Plantar Fasciitis Treatment in Baton Rouge
Plantar Fasciitis Overview
Plantar fasciitis is the most common source of bottom of the foot pain with over 2 million patients seeking treatment each year. The condition is the result of inflammation of the plantar fascia tendon that runs along the bottom of the foot, from heel to toe. The purpose of this tendon is to absorb shock and support the arch. However, when inflamed, it can become the source of great discomfort.
Plantar Fasciitis Causes
Plantar fasciitis is typically the result of repetitive strain or overstretching of the plantar fascia tendon. This may occur from excessive amounts of time spent standing, walking, or running. It may also come from wearing poorly fitted shoes or jumping and landing on hard surfaces. Additional factors that may contribute to a patient’s risk for developing plantar fasciitis include:
- Being between the ages of 40 and 60
- Being overweight or obese
- Having high arches or flatfeet
Plantar Fasciitis Symptoms
Being the most common source of pain at the bottom of the foot, plantar fasciitis is fairly easy to identify. Typical symptoms include:
- Pain located at the bottom of the foot in the heel or arch
- Pain associated with the first steps taken when getting out of bed in the morning or after sitting for extended periods of time. Also known as “first step pain,” this pain tends to improve with movement.
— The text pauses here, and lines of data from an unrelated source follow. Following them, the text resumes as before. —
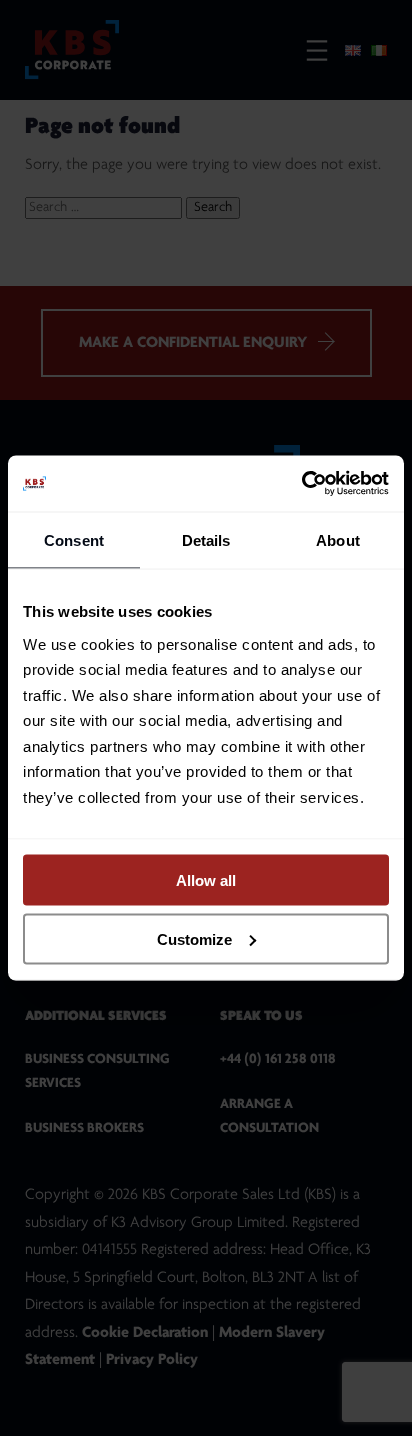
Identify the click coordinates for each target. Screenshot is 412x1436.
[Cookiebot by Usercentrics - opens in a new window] (301, 484)
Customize (194, 938)
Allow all (206, 880)
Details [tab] (206, 539)
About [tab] (338, 539)
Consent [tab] (74, 539)
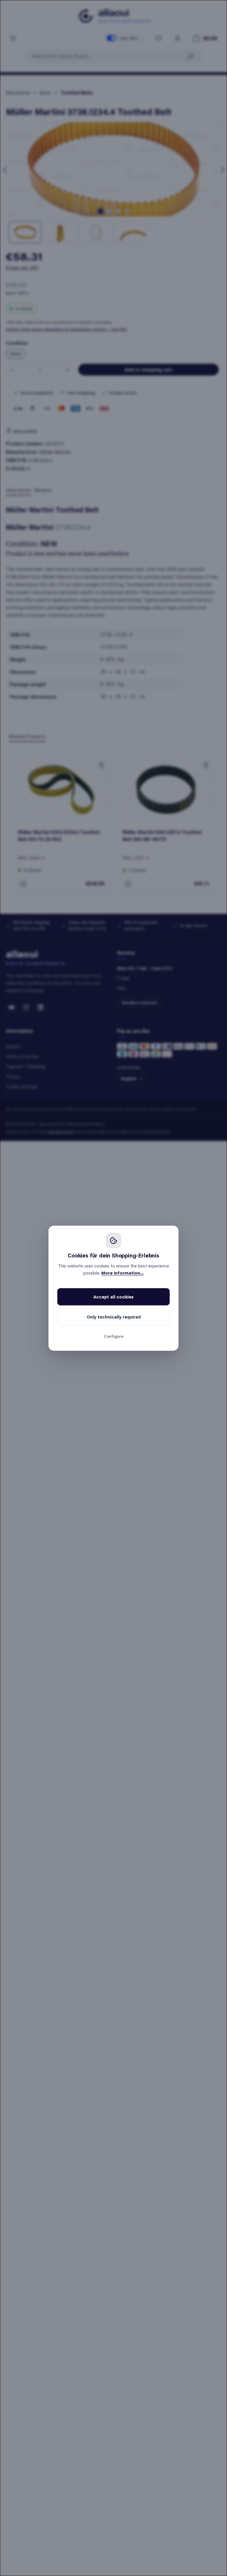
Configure (114, 1336)
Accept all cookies (113, 1297)
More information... (122, 1273)
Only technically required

- Pain that is worse after physical activity rather than during
Plantar Fasciitis Treatment Options
- Rest – As plantar fasciitis is often the result of overuse, an extended period of rest may be needed to allow inflammation to resolve. This means less time spent on the feet and a reduction in activities such as running.
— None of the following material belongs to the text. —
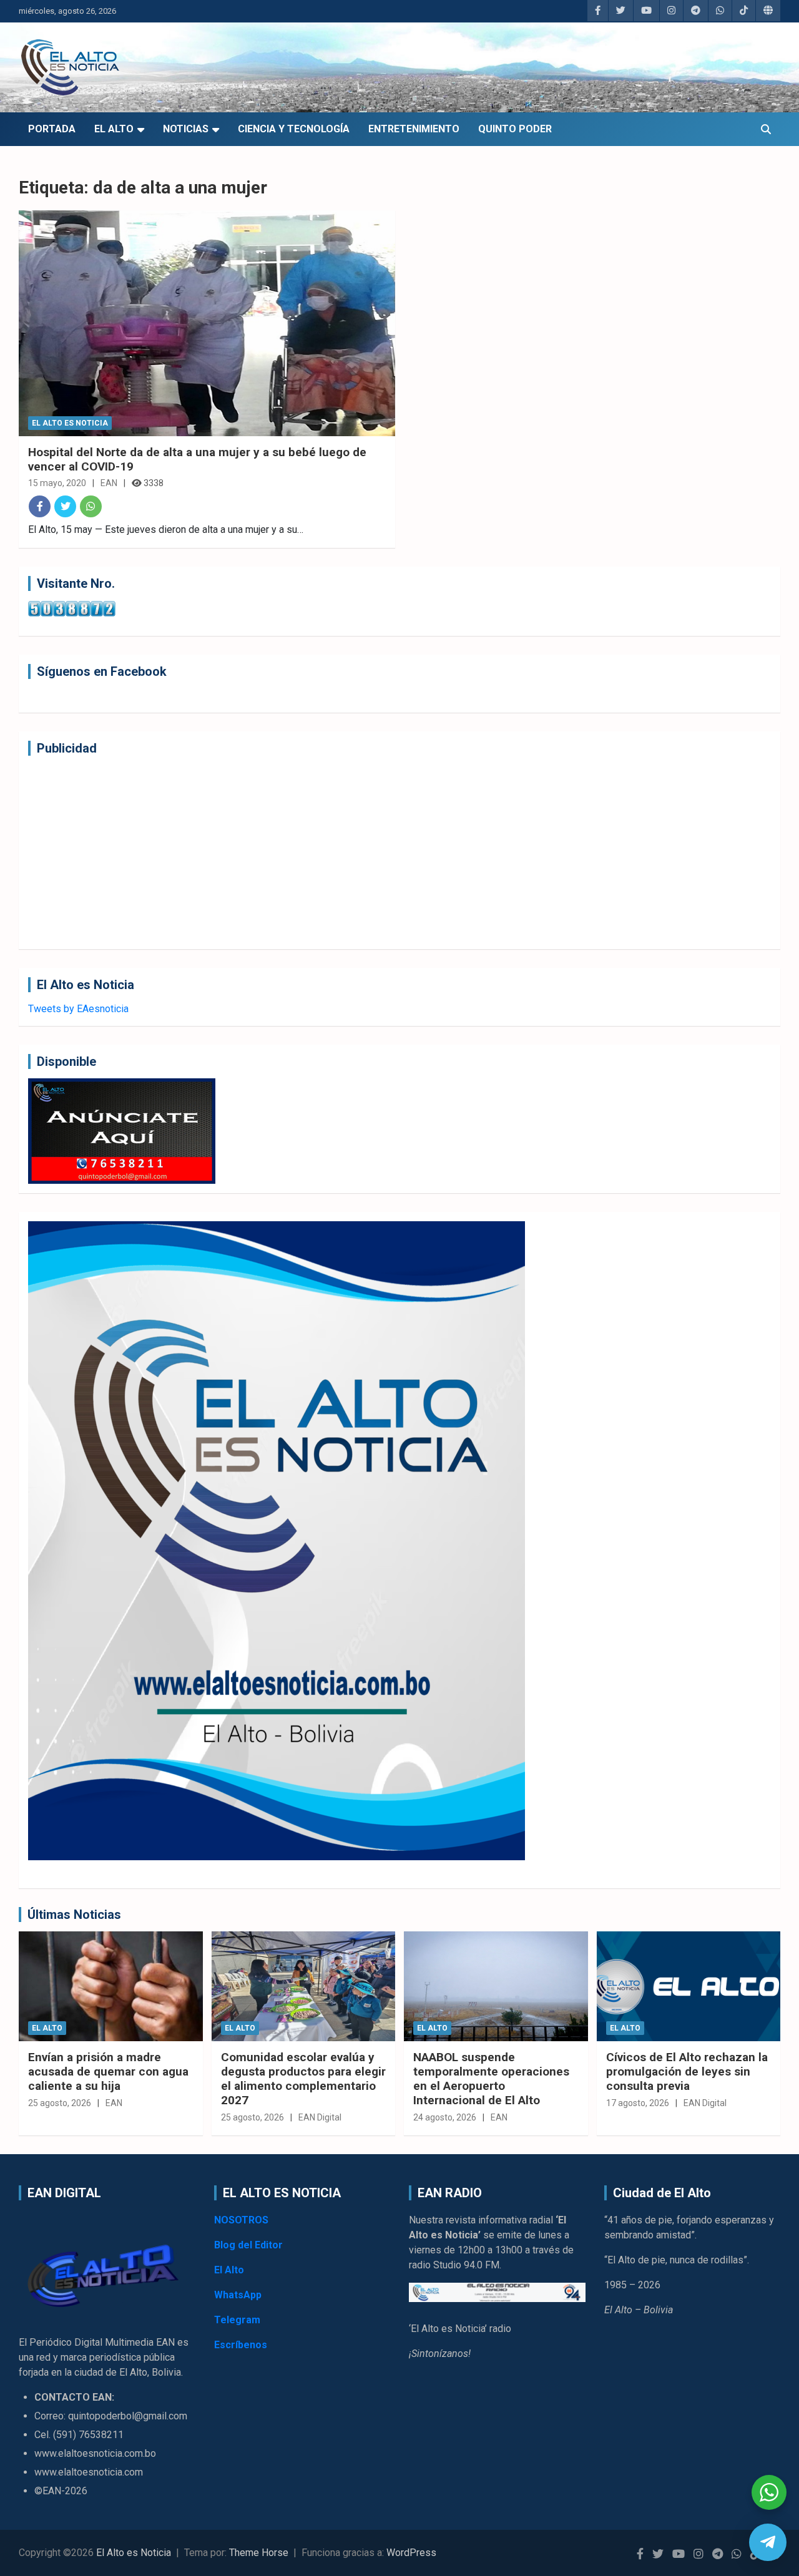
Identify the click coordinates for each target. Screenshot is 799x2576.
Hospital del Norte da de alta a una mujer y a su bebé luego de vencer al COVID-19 (197, 459)
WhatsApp (238, 2295)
- Ice – To help reduce inflammation and improve pain, patients are often instructed to apply ice regularly. A common and effective technique is to roll the foot over a frozen water bottle for about 20 minutes, several times a day.
- Anti-inflammatory Drugs – Nonsteroidal anti-inflammatory drugs (NSAIDs) such as ibuprofen and naproxen can help ease both pain and inflammation throughout the recovery process. Another treatment option for plantar fasciitis are prescribed injections of cortisone, a powerful anti-inflammatory steroid.
- Physical Therapy – Physical therapy is a useful tool for plantar fasciitis patients, as therapists can provide specific exercises and stretching techniques to loosen the tendon and bring relief.
- Night Splints – The hallmark “first step” pain of plantar fasciitis is often the result of foot position during sleep. Rather than allowing the foot to relax and point down as it normally would, a night splint keeps the foot flexed and continues to stretch the plantar fascia throughout the night.
- Shoe Selection & Orthotics – Key to keeping the plantar fascia healthy is shoe selection that provides both a proper fit and adequate support. This may mean visiting a specialty shoe store for expert recommendations or receiving custom orthotics from a podiatrist.
- Surgery – When all else fails, patients may require an endoscopic plantar fasciotomy (EPF). This brief, outpatient procedure involves cutting a portion of the plantar fascia in order to lengthen and release it. The procedure is highly effective with minimal risk of complication and a recovery time of about 10 weeks.